TEXTAUSZUG:
====

Das Handbuch „Deutsche Kommunisten. Biographisches Handbuch 1918 bis 1945“ wird von Andreas Herbst und Hermann Weber in der 8. aktualisierten Ausgabe herausgegeben. Auf breiter Quellenbasis werden die Schicksale deutscher Kommunisten knapp geschildert, von denen etwa ein Drittel während der NS-Diktatur und durch den Stalinistischen Terror gewaltsam ums Leben kam.

Kurzbiografien zu Personen des politischen Lebens in der DDR stellt das von Helmut Müller-Enbergs, Jan Wielgohs, Dieter Hoffmann, Andreas Herbst, Ingrid Kirschey-Feix herausgegebene Lexikon ostdeutscher Biographien „Wer war wer in der DDR?“ Ch. Links Verlag, 5. Aufl. 2010 bereit.

Zudem ist das Online-Lexikon www.dissdenten.eu ebenfalls auf unserer Seite aufrufbar. Die über 700 Biografien mit umfangreichen Informationen zu Oppositionellen, Bürgerrechtlern und  Dissidenten aus vielen Ländern Ost- und Mitteleuropas werden laufend erweitert.

====

AUFGABENSTELLUNG:
Geben Sie den Textauszug über biografische Nachschlagewerke vollständig und wortgetreu wieder. Die Auflistung stammt aus einer anderen Quelle als der Textauszug.

ANGEZEIGTE DATEN:
====

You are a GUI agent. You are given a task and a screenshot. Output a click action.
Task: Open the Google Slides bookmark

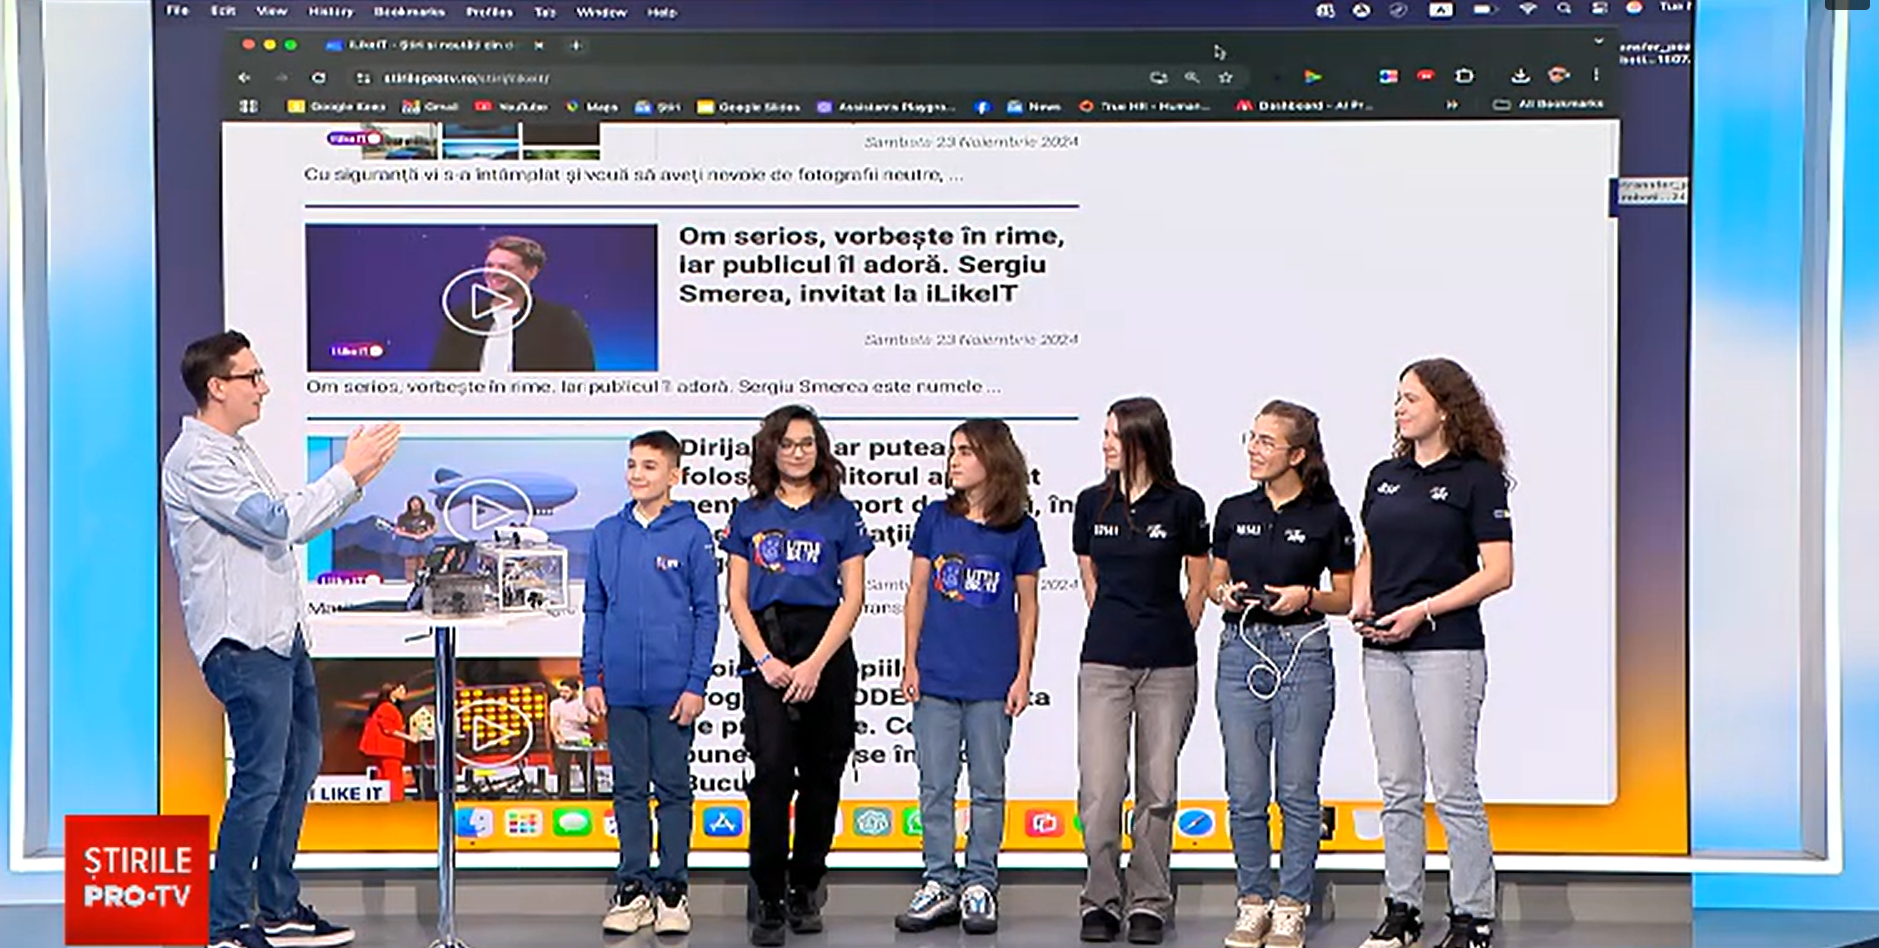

====

ERGEBNIS:
Das Handbuch „Deutsche Kommunisten. Biographisches Handbuch 1918 bis 1945“ wird von Andreas Herbst und Hermann Weber in der 8. aktualisierten Ausgabe herausgegeben. Auf breiter Quellenbasis werden die Schicksale deutscher Kommunisten knapp geschildert, von denen etwa ein Drittel während der NS-Diktatur und durch den Stalinistischen Terror gewaltsam ums Leben kam.

Kurzbiografien zu Personen des politischen Lebens in der DDR stellt das von Helmut Müller-Enbergs, Jan Wielgohs, Dieter Hoffmann, Andreas Herbst, Ingrid Kirschey-Feix herausgegebene Lexikon ostdeutscher Biographien „Wer war wer in der DDR?“ Ch. Links Verlag, 5. Aufl. 2010 bereit.

Zudem ist das Online-Lexikon www.dissdenten.eu ebenfalls auf unserer Seite aufrufbar. Die über 700 Biografien mit umfangreichen Informationen zu Oppositionellen, Bürgerrechtlern und  Dissidenten aus vielen Ländern Ost- und Mitteleuropas werden laufend erweitert.